DeFindexVault → BlendStrategy. The vault layer is cleanly factory-anchored, but BlendStrategy contracts are (per the dispatcher comment) "not a hand-curated contract set" and may be SHARED strategy contracts, not factory-created children — so the strategy layer can't be gated by the vault factory. Needs the factory address pinned AND the factory→vault→strategy ownership chain verified (is a strategy created by its vault, or deployed independently?). Topics are namespaced strings (DeFindexVault/BlendStrategy), so collision risk is low — gating is more correctness-hardening than collision-fixing here.

Aquarius. Router-centric (CBQDHNBF… is the entry point / "pool

factory"); pools emit the trade event. BLOCKER: aquarius.md has open TODOs on pool enumeration ("ask Aquarius for / derive from router reads the pool registry") — the pool-creation event shape is NOT pinned, and the decoder has no creation-event handling.
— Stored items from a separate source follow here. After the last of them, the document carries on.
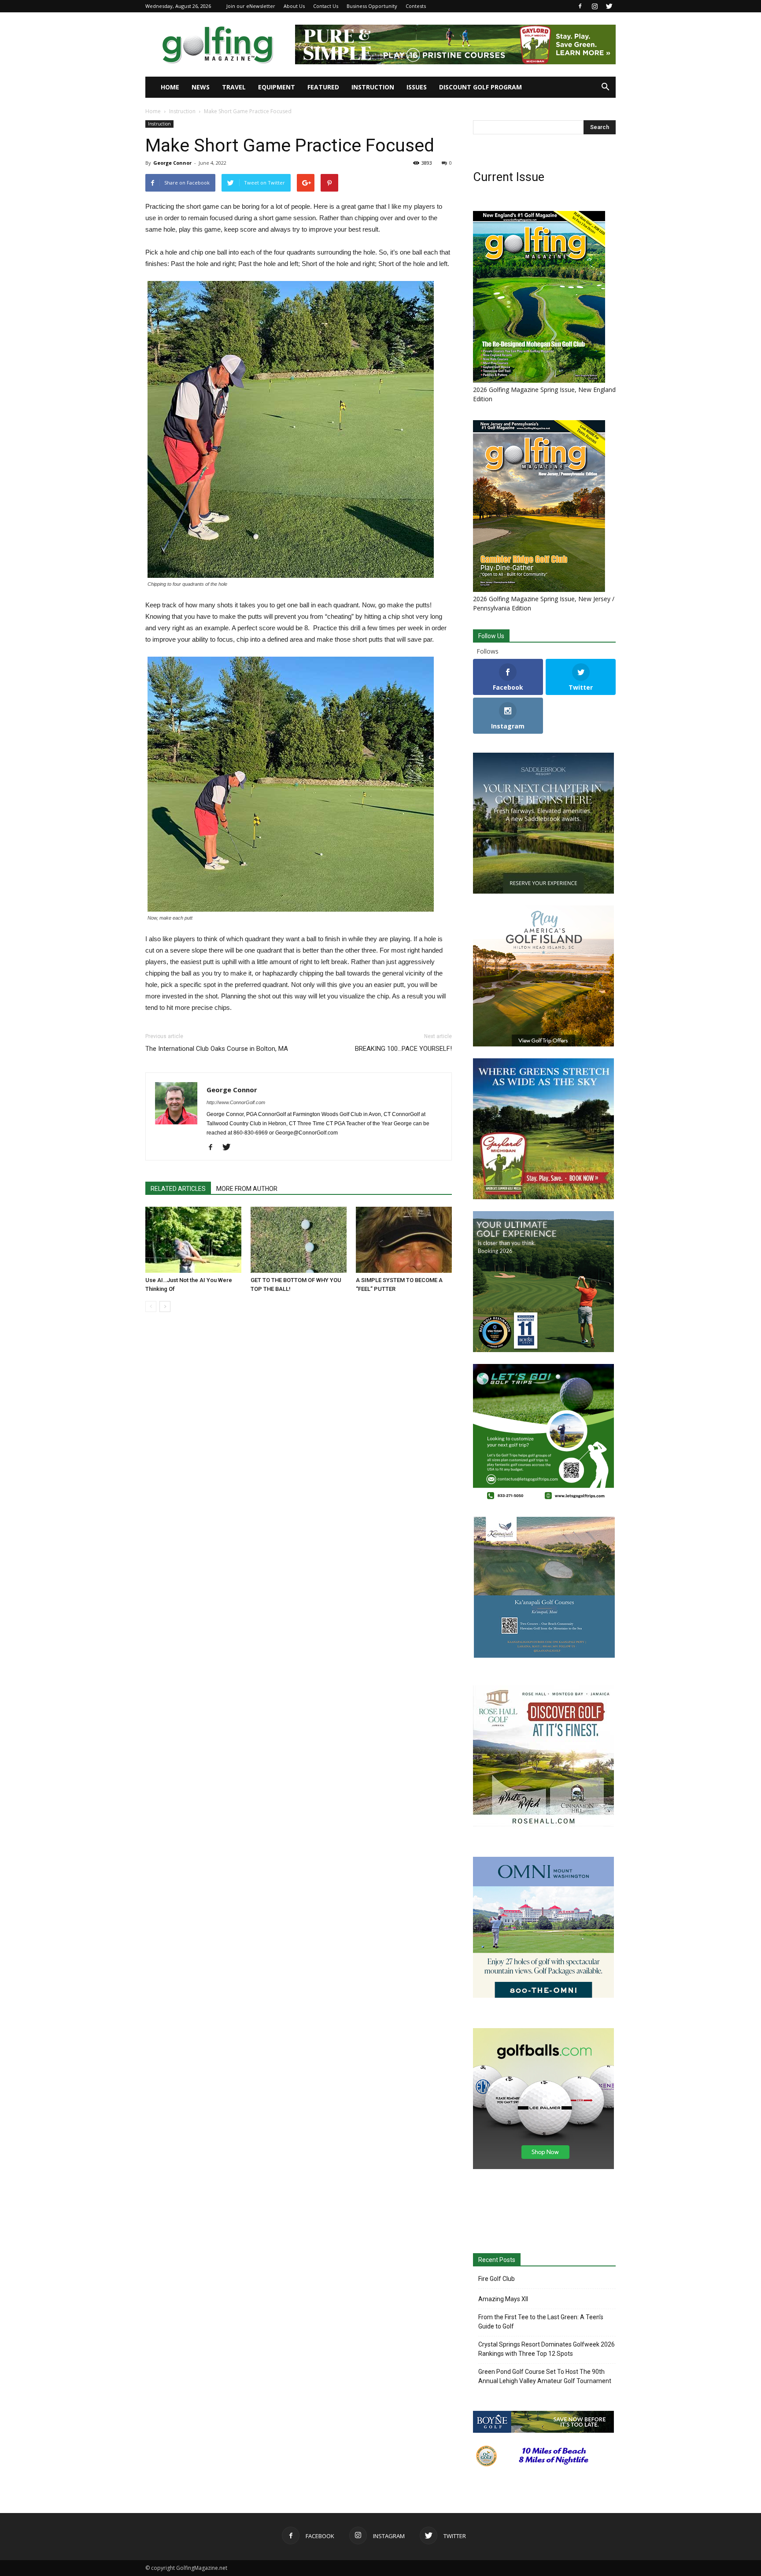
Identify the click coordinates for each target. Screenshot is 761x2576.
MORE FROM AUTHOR (246, 1188)
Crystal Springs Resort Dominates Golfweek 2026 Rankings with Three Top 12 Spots (546, 2349)
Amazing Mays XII (503, 2299)
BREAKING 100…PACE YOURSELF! (403, 1049)
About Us (294, 6)
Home (170, 87)
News (201, 87)
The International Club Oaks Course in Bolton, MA (216, 1049)
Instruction (372, 87)
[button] (605, 87)
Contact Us (325, 6)
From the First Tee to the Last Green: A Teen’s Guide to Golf (540, 2322)
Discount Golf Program (480, 87)
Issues (416, 87)
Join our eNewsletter (250, 6)
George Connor (172, 162)
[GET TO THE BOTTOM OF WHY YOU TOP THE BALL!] (299, 1240)
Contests (416, 6)
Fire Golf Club (496, 2278)
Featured (323, 87)
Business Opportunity (372, 6)
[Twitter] (609, 6)
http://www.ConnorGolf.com (236, 1102)
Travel (234, 87)
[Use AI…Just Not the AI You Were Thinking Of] (193, 1240)
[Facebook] (580, 6)
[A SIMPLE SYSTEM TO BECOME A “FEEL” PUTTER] (404, 1240)
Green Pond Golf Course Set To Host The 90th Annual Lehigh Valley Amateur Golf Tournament (544, 2376)
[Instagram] (594, 6)
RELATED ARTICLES (178, 1188)
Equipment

Needs the router's pool-creation event (topic + body carrying the pool address) verified before a registry can be built. trade (Symbol) is moderately generic, so gating has real value here once the creation event is known.

Comet. Shared Balancer-v1 WASM, no factory namespace — see "Open:

Comet" above. Adopts an operator allowlist or WASM-hash gate, not the factory fan-out.

ADR-0031 (data-derived coverage signal) — the coverage signal this

protects.

ADR-0033 (completeness verification) — the reconcile this threads

through.

docs/architecture/contract-schema-evolution.md — decoders are

already WASM-version-aware for backfill; this adds contract-identity awareness for attribution.

Reverses the "match broadly, filter downstream" guidance in

CLAUDE.md (updated in the same change).